In oil and gas, the market is beginning to pick up, especially around rejuvenation of the Southern North Sea and decommissioning, with extended life and opportunities predicted to increase.
Charlie Jordan, East Anglia ONE project manager, ScottishPower Renewables
In a relatively short timeframe offshore wind has matured from an experimental technology to become a mainstream industry, forming a significant part of our electricity generation mix.
The UK is at the forefront of this burgeoning industry and the future of offshore wind is now around growth and innovation, which in turn will deliver efficiencies across the sector.
East Anglia is already becoming a major hub for offshore wind and is perfectly placed to drive growth and efficiency in the sector. ScottishPower Renewables is planning to build four projects in the Southern North Sea (SNS) and we are committed to helping to grow the supply chain in the UK and encouraging new talent in to the offshore wind industry.
The SNS is perfectly placed for developing offshore wind, with its shallow water depths, favourable seabed conditions, proximity to shore and high wind speeds.
Andy Paine, head of offshore wind development (UK), Vattenfall
East Anglia is one of the best places to develop offshore wind, of anywhere in the world.
We are confident that the region will capture the benefits that come with major investments like Vattenfall’s 3.6GW Norfolk Vanguard and Norfolk Boreas.
The sector has clearly risen to the low cost challenge set by the UK government and we expect Westminster to respond positively to that. We also expect the UK supply chain – with the support of government – to keep pace with that cost reduction, and even lead on the innovation and investment needed to help drive it further.
And whilst we are on this path to a cost level that can more than hold its own with all other generating technologies, the government must continue to encourage the industry by delivering its timetable on longer term policy support. With that long term certainty I am confident this part of the East of England can create an offshore wind industry that will rival any industrial hub in Europe.

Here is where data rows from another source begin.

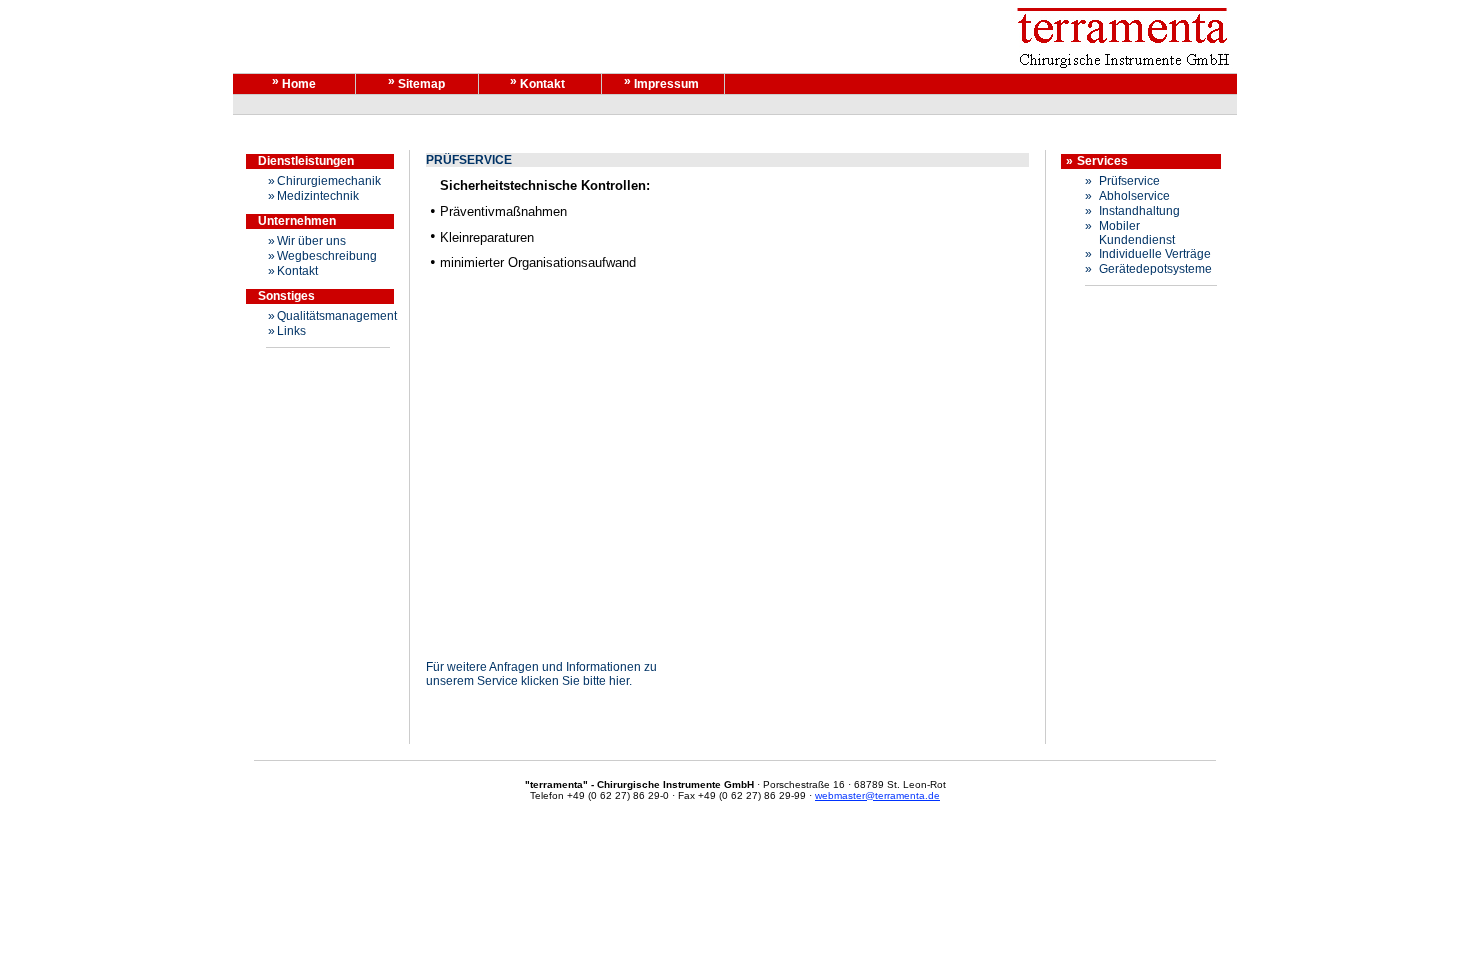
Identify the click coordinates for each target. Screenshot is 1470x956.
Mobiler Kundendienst (1137, 233)
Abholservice (1134, 196)
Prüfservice (1129, 181)
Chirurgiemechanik (329, 181)
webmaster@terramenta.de (877, 795)
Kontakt (297, 271)
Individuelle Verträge (1155, 254)
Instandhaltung (1139, 211)
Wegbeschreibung (327, 256)
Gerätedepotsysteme (1155, 269)
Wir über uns (311, 241)
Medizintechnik (318, 196)
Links (291, 331)
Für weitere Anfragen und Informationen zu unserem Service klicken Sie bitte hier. (541, 674)
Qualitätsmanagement (337, 316)
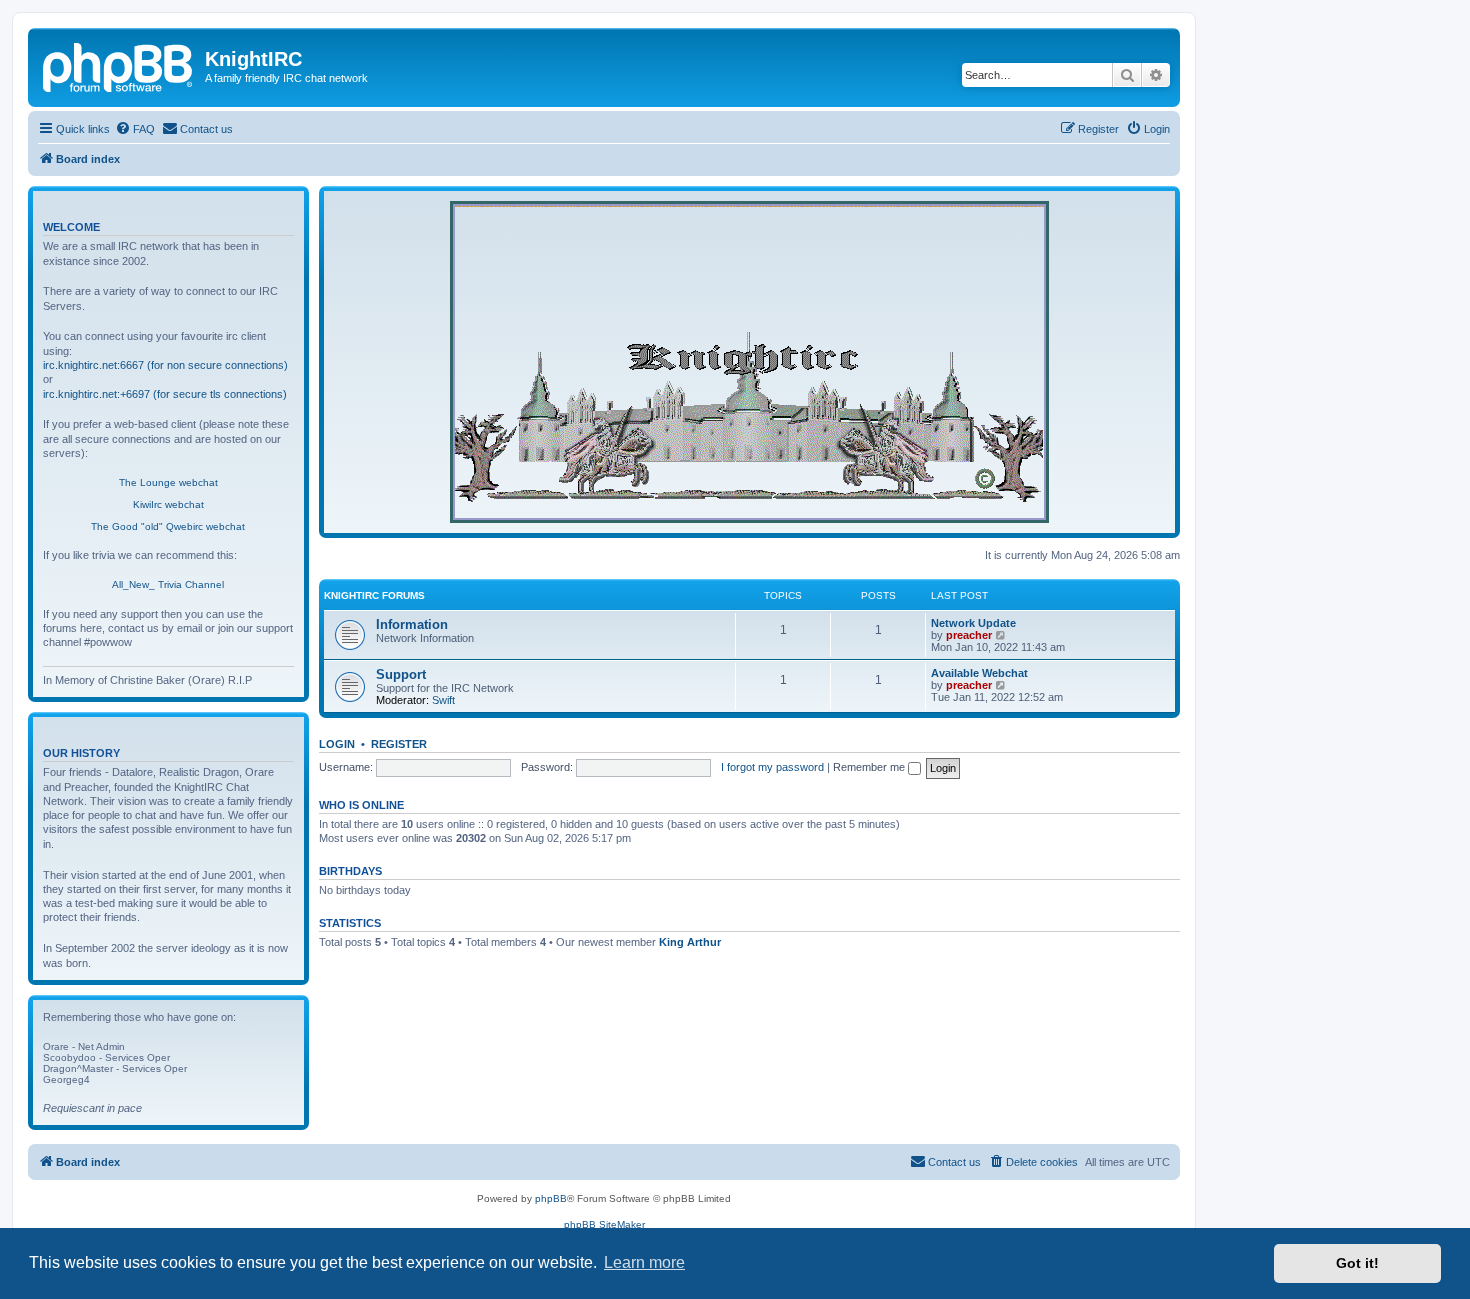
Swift (443, 700)
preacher (969, 635)
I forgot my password (772, 767)
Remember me (870, 767)
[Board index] (119, 65)
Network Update (973, 623)
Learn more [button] (644, 1262)
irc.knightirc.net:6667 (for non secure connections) (165, 365)
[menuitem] (135, 129)
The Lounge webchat (168, 482)
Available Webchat (979, 673)
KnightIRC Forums (374, 595)
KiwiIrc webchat (168, 504)
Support (401, 674)
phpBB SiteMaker (604, 1224)
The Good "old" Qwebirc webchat (168, 526)
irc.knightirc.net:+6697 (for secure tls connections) (165, 394)
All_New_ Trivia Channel (168, 584)
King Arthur (690, 942)
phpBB (551, 1198)
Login (337, 744)
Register (399, 744)
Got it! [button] (1357, 1263)
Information (412, 624)
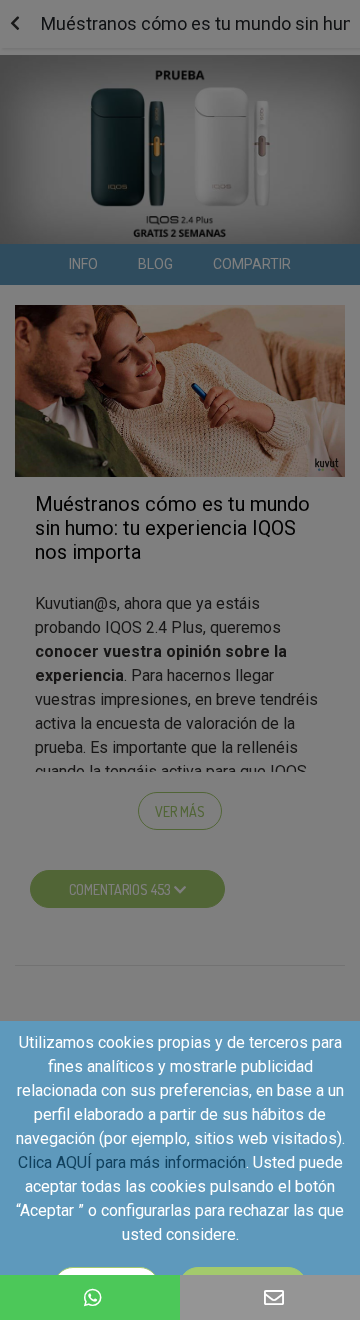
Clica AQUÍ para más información (132, 1162)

David Rowan, managing director, EPIC International Ltd
In March last year, the oil industry was into recession and we were all talking about how hard times were going to be.
At EPIC International we saw it as an opportunity. It gave us time to reflect on what direction we needed to take. To survive in the new era of the oil industry in the East of England, companies have to be more diverse than they were.
We are not going to see the glory days in oil again that we have had in the past. Businesses will still be there, but I do not think there will be the margins in the job that there used to be. We are looking at a recovery of oil prices, but the industry generally will cut its cloth to suit the oil price. EPIC also works with the drilling sector and we can see it is slightly up on last year. Drilling is a marker for us in the industry.
I think this year we are going to see a steady climb. Projects will start to get sanctioned for execution in the beginning of next year.
Martin Myhill-Sisley, managing director renewables, James Fisher Marine Services
James Fisher Marine Services Ltd (JFMS) has formalised its move from OrbisEnergy, to Horn Hill in Lowestoft, following strong growth in the region over the last five years.
Martin Myhill-Sisley, managing director renewables at JFMS, said: “Moving forward as a business JFMS, through the integrating contractor model, reflects our view of the future, and this investment demonstrates our confidence in being part of that future. JFMS is proud to be part of a sustainable future delivered through collaboration, innovation and a skilled local workforce.
A recent report revealed that the cost of developing offshore wind has moved from around £150 per MWh to around £97 per MWh – now below the UK government and industry target. This has been largely achieved through a competitive funding framework, the increasing size of turbines, and a new contracting model fit for purpose.”